Pulitzer Prize Winner / New York Times Bestseller / Keynote Speaker

Jeffrey Marx

“Dark” to Dawn: A Lesson in Living

Death. Organ donors. Liver transplants. These terms were part of a recent lesson for dozens of students at Ida B. Wells High School in San Francisco.

It was a lesson in saving lives as told by siblings Jeffrey and Wendy Marx. Their story takes place in a San Francisco hospital more than a decade ago.

Back then, 22-year-old Wendy Marx had just graduated from college, packed her belongings and made the cross-country trip from Connecticut to The City, a place she had long wanted to explore.

But soon after her arrival, she began feeling extremely tired and lost her appetite. She knew something wasn’t right. A doctor diagnosed her with hepatitis B. Later, he would tell her family that without a liver transplant, she would die within 24 hours.

“I was never sick a day in my life,” Wendy Marx said. “I thought I was never going to be normal.”

A month after being diagnosed, Marx was hospitalized and drifted into a coma. The chances of receiving a liver transplant seemed slim. But prayers were answered. A donor came through.

Wendy Marx Book Signing
Liver transplant recipient Wendy Marx, right, and her brother Jeffrey, center, sign copies of his book, "It Gets Dark Sometimes," for students at Ida B. Wells High School.

Even with the liver, which came from a 9-year-old boy who died in an accident, Wendy had a 50-50 survival rate.
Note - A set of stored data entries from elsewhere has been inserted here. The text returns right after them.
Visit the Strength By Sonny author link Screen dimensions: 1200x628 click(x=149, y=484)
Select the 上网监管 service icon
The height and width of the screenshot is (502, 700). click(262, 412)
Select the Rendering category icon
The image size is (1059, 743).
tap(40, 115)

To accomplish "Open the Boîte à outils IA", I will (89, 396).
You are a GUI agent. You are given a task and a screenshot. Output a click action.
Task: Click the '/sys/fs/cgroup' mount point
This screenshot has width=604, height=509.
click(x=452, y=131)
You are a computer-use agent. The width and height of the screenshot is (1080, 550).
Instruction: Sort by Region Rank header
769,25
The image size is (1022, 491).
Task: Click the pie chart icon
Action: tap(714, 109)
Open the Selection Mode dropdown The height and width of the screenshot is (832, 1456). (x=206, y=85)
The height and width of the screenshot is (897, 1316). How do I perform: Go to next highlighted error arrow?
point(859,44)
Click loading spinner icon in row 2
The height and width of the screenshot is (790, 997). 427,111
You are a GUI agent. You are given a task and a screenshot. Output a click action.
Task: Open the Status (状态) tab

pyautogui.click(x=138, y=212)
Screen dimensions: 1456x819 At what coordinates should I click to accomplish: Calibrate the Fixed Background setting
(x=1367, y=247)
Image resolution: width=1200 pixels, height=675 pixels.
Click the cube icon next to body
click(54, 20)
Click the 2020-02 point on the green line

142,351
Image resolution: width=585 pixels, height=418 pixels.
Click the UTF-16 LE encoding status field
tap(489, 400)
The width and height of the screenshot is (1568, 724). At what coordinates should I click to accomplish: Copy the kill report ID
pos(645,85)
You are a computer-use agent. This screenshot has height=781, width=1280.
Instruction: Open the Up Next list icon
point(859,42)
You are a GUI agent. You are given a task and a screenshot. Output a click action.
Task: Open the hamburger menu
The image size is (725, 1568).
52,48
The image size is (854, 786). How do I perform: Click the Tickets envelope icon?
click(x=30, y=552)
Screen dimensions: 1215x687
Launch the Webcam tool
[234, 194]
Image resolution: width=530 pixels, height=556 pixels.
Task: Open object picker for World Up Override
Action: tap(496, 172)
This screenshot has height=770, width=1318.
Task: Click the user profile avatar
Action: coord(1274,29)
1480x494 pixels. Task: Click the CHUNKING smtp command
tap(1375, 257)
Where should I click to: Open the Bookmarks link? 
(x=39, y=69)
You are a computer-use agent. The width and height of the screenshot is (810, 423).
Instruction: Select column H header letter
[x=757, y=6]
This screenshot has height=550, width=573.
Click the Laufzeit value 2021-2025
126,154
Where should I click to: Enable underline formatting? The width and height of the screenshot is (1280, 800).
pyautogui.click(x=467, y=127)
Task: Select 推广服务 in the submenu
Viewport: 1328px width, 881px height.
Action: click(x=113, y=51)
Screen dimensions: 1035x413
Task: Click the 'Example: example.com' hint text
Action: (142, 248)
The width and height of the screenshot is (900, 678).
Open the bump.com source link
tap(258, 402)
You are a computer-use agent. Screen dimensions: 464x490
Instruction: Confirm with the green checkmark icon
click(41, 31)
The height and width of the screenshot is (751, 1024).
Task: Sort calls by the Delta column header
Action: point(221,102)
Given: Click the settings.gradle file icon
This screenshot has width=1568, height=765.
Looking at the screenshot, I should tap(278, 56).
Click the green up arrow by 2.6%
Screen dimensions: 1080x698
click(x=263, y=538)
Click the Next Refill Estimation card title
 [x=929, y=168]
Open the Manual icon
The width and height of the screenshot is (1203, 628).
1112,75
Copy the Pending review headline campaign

“Standing over her bed while she was in a coma was by far the most difficult, life-changing experience that I had ever had,” said Jeffrey Marx, now 37. “She only had hours to live.”

It was during his sister’s wait for a transplant that Jeffrey Marx, a Pulitzer Prize-winning journalist, vowed to begin a personal crusade to spread the word about the lack of organ donors in the United States.

The most sense I can make out of this is to help create a different world.

Each day, more than a dozen people in the United States die waiting for an organ transplant. At the start of this year, more than 66,000 people were on the national waiting list for a transplant of some kind.

The results of those experiences are now detailed in his self-published book, “It Gets Dark Sometimes: My Sister’s Fight to Live and Save Lives.” He began the West Coast leg of a national book tour in San Francisco last week.

The book chronicles his sister’s life from the fight to stay alive to her second liver transplant in 1992.

“I'm glad they’re educating people,” said Chantelle Faison, 16, a student at Ida B. Wells High who along with her classmates received free copies of Jeffrey Marx’s book. “People don’t like to talk about these things, but it’s something that everyone should think about.”

Unlike some of her classmates who squirmed at the idea of donating an organ, Faison knew the importance of donors. Her 8-year-old sister Jerrace Brown died in 1998 after suffering an asthma attack. Her organs were donated and helped save lives, Faison said.

The lack of organ donors is unacceptable for the Marx siblings.

“The most sense I can make out of this is to help create a different world,” said Wendy Marx, who is managing producer of health programs for Thrive, a subsidiary of Oxygen Media Inc. “Whether that means to increase donor awareness or participate in clinical trials, that’s my purpose in life.”

It Gets Dark Sometimes

At the time of Wendy Marx’s first transplant in 1989, there were 700 people on the waiting list for a liver. Today, there are more than 14,000.

Wendy Marx was catapulted to the top of a national waiting list in 1989 because she was very close to dying, which can be a primary factor for someone getting to the top of a list.

Hepatitis B destroys the liver with advancing scar tissue, which may shut down the liver, said Robert Gish, Wendy Marx’s doctor. Gish is the medical director of the liver transplant program at California Pacific Medical Center in San Francisco.

A small number of people like Wendy Marx get severe acute hepatitis B, which means they have more complications and in some cases need a new liver.

Although Wendy Marx suspects an oral surgeon was the source of her disease, her doctor said they really “have no idea how she got it.”

About two years after her 1989 liver transplant, hepatitis B flared up and destroyed the new liver. Wendy Marx then had a second transplant.

She takes 13 pills a day and said she is living the normal life she dreamed of after being diagnosed with her illness more than 10 years ago.

Gish said her liver will be in good shape for two to five years, but eventually will have to be replaced. Marx is already on another waiting list for a liver, he said.

“I acknowledge that I will need a new liver,” Wendy Marx said. “But I have also moved beyond that. I live every day to the fullest and expect to live a long and healthy future.”